On this day in 1939, Batman debuted in issue #27 of Detective Comics. The creation of artist Bob Kane and writer Bill Finger, Batman had his own comic book by the spring of 1940 and has arguably remained the most popular comic book hero since then.
Unless you have been living under a rock, you have probably heard the story of Batman. After witnessing his parents murder as boy, billionaire Bruce Wayne uses his ample resources and skills to fight crime in Gotham City as the masked vigilante, Batman. Through the years, he has faced off against famous villains like the Joker, the Penguin, Catwoman, the Riddler and Scarecrow.
Since his debut, the tone and feel of Batman has evolved. Through the late 1930s and 40s, the comics were much darker with a hard-boiled feel, with multiple murders often occurring in one issue.
In response to the level of violence in early comic books, the Comics Magazine Association of America introduced the Comics Code Authority in the 1950s to allow publishers to self-regulate the content of their issues. The Batman issues that came out in the 1950s and 60s had a much more light-hearted, campy feel, much like the Adam West “Batman” television series of that decade as well.
By the 70s, movies and television were pushing the envelope and the code was updated in 1971 to allow comics to do so as well. The Batman comic books went back to their darker tone and the hero’s internal struggle became more of a focal point.
Nevertheless, the evolution of the Batman is a testament to the popularity and solidness of the character. I can think of no other character that could go from being portrayed as a campy buffoon by Adam West to a tortured soul by Christian Bale and keep its fans.
Since his debut, Batman has had starring roles in more than 60 comic books, most notably his own and Detective Comics (prior to his debut, it was a hard-boiled detective series). He has also been the subject of 11 movies, a television series, 42 animated series or features, 28 video games and one radio series. Unless you are obsessed, it would be impossible to keep up with all of these, but here are a few items worth checking out.

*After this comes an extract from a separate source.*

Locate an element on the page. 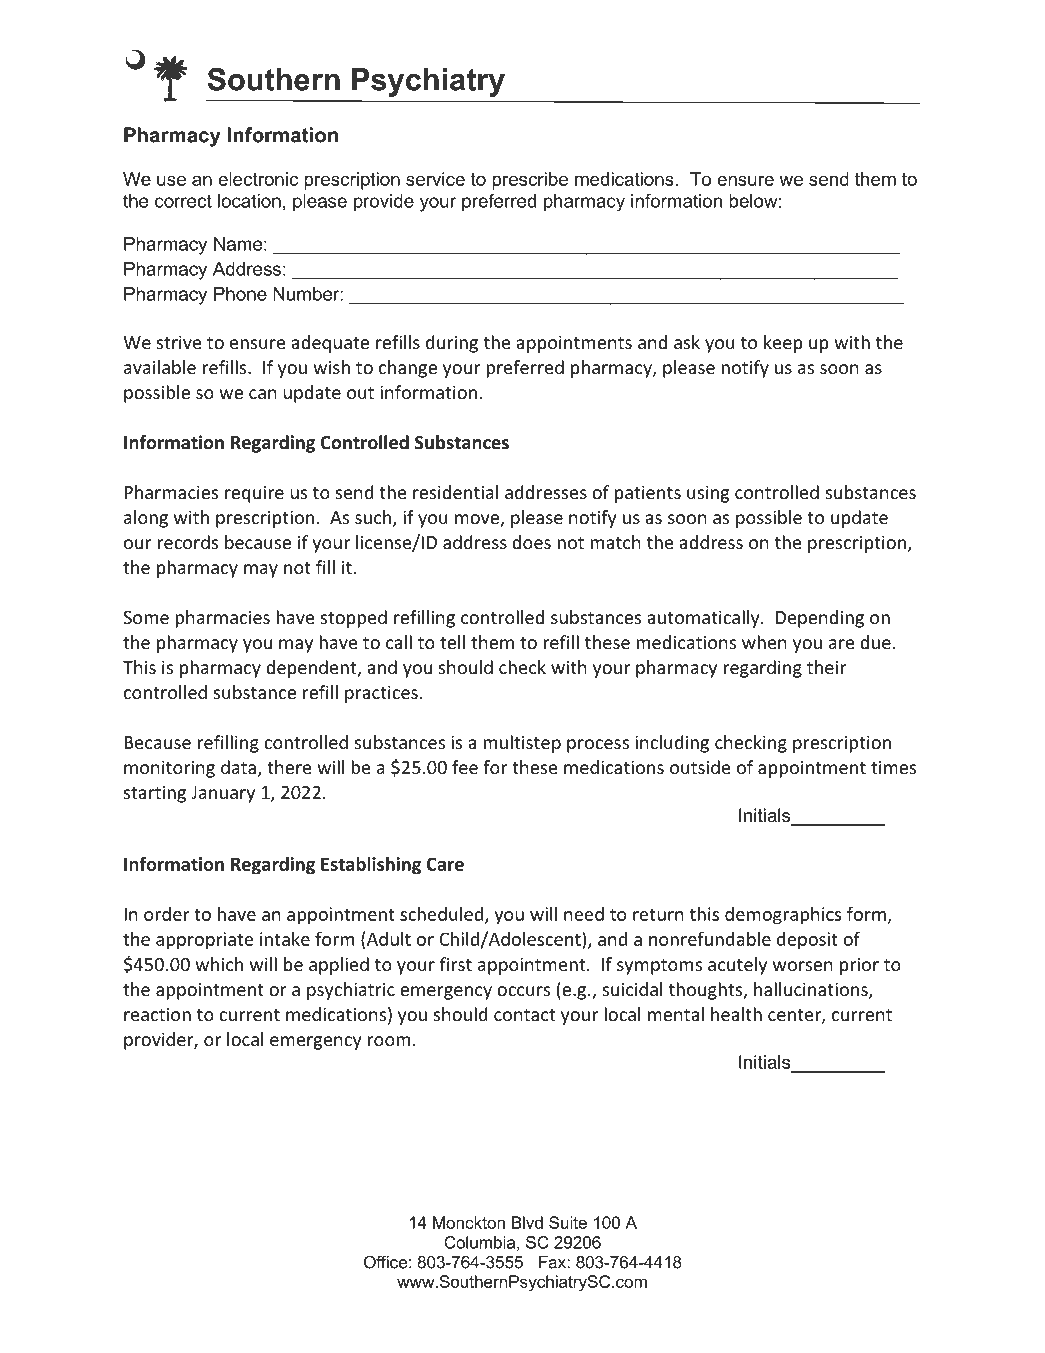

- Batman Chronicles, Vol. 1: This anthology contains Detective Comics issues #27-37 and Batman #1, showing how the character came to be.

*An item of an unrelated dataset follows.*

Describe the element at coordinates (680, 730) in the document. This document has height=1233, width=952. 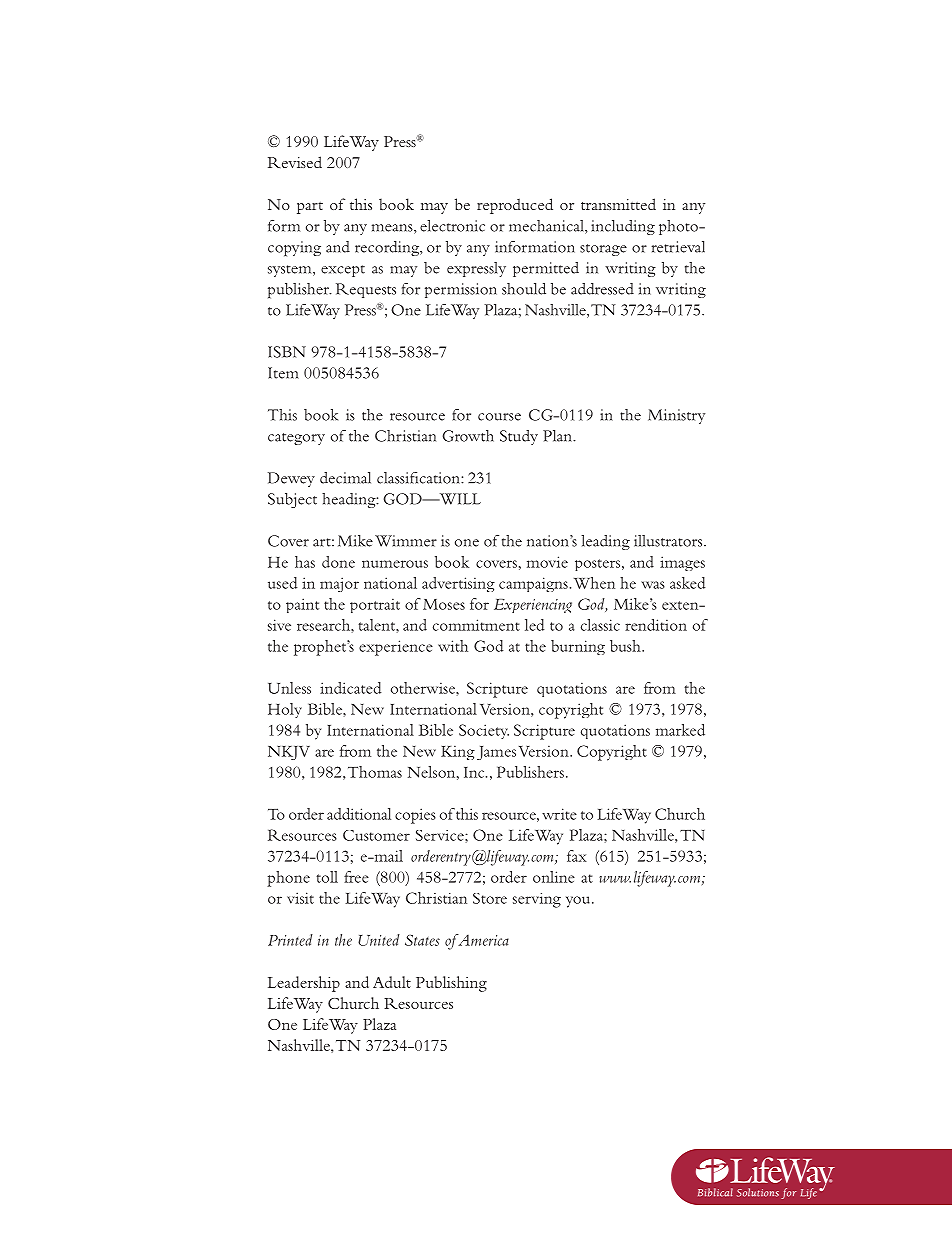
I see `marked` at that location.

- Batman, The Greatest Stories Ever Told, Vol. 2: A great walk-through of the Batman saga through more than a dozen issues spanning 60 years.

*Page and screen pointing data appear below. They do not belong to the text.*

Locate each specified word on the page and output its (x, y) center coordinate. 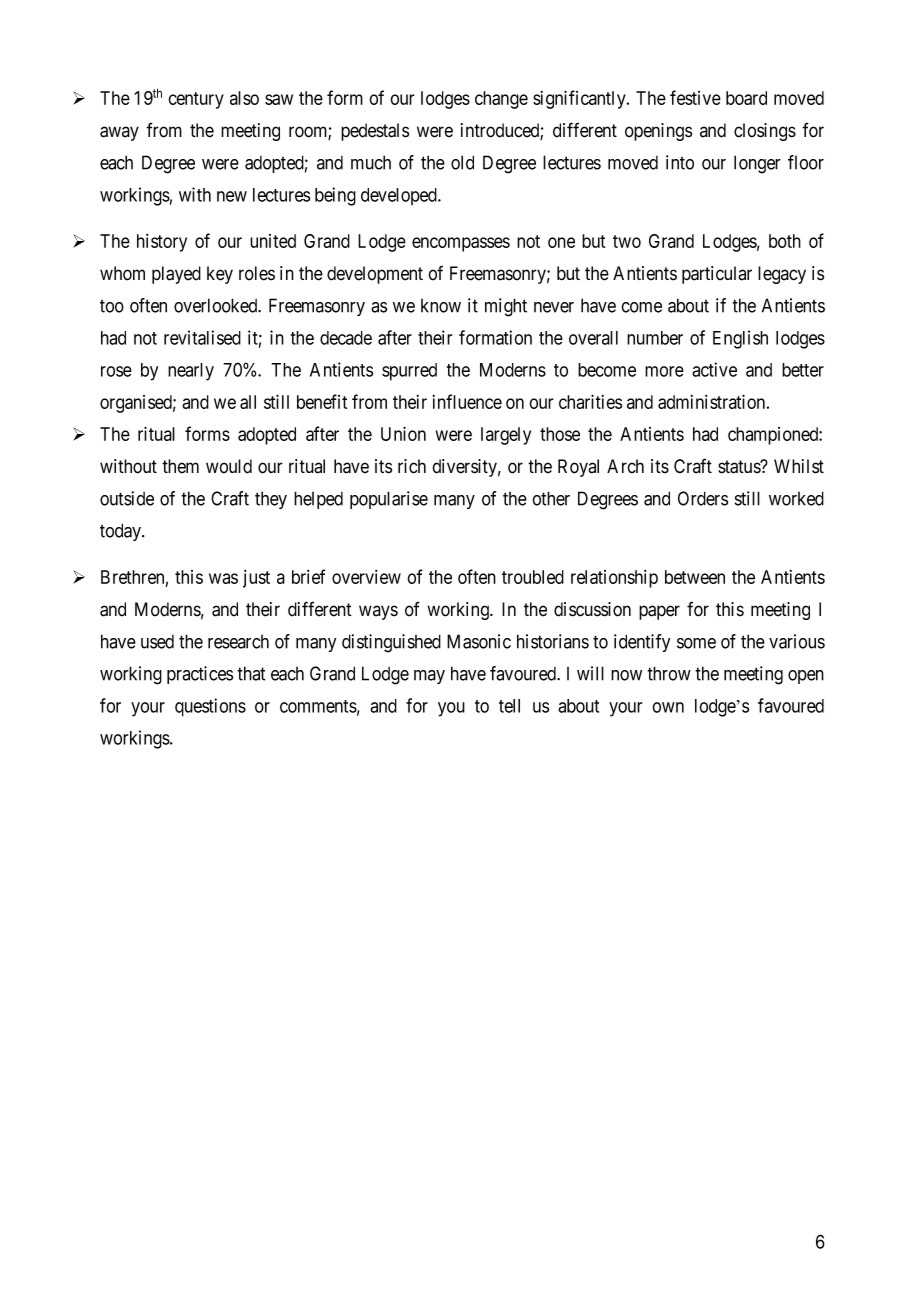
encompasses (461, 244)
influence (467, 401)
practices (200, 675)
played (176, 275)
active (714, 369)
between (695, 577)
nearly (191, 372)
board (746, 98)
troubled (533, 577)
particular (717, 275)
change (501, 100)
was (223, 578)
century (196, 100)
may (429, 677)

- Batman – The Movie (1966): While Adam West seems out of place as Batman in this day and age, this movie captures the era of light-hearted silliness and is still fun to watch today.
- Batman: The Dark Knight Returns: In this series by Frank Miller of “Sin City” fame, an aging Batman comes out of retirement to save Gotham City in what may be the greatest Batman story ever told.
- Batman: The Killing Joke: The wonderful graphic novel by Alan Moore, creator of “Watchmen,” tells what may be the most disturbing Batman tale ever and explores the sanity of The Joker, Batman and Commissioner Gordon.
- A Death in the Family: In this shocking four part series about the Joker’s murder of the Jason Todd Robin, the series showed that it was not afraid to eliminate one of its main characters. Other comic book franchises are not so brave.
- Batman (1989): Director Tim Burton’s take on the Dark Knight was part gothic, part camp and one of the biggest event movies of the 1980s.
- Batman: The Animated Series (1992-1995): One of the most visually stunning animated series ever appealed to Batman fans from all decades.
- The Dark Knight Trilogy: Never before has a movie series reinvigorated a comic book character in a manner that energized the loyal fan base and added a legion of new fans.
- Batman: Arkham Asylum: Of all the video games where Batman has been featured, this revolutionary one for the Playstation 3 and Xbox 360 is the best and considered by many video game fans to be a masterpiece.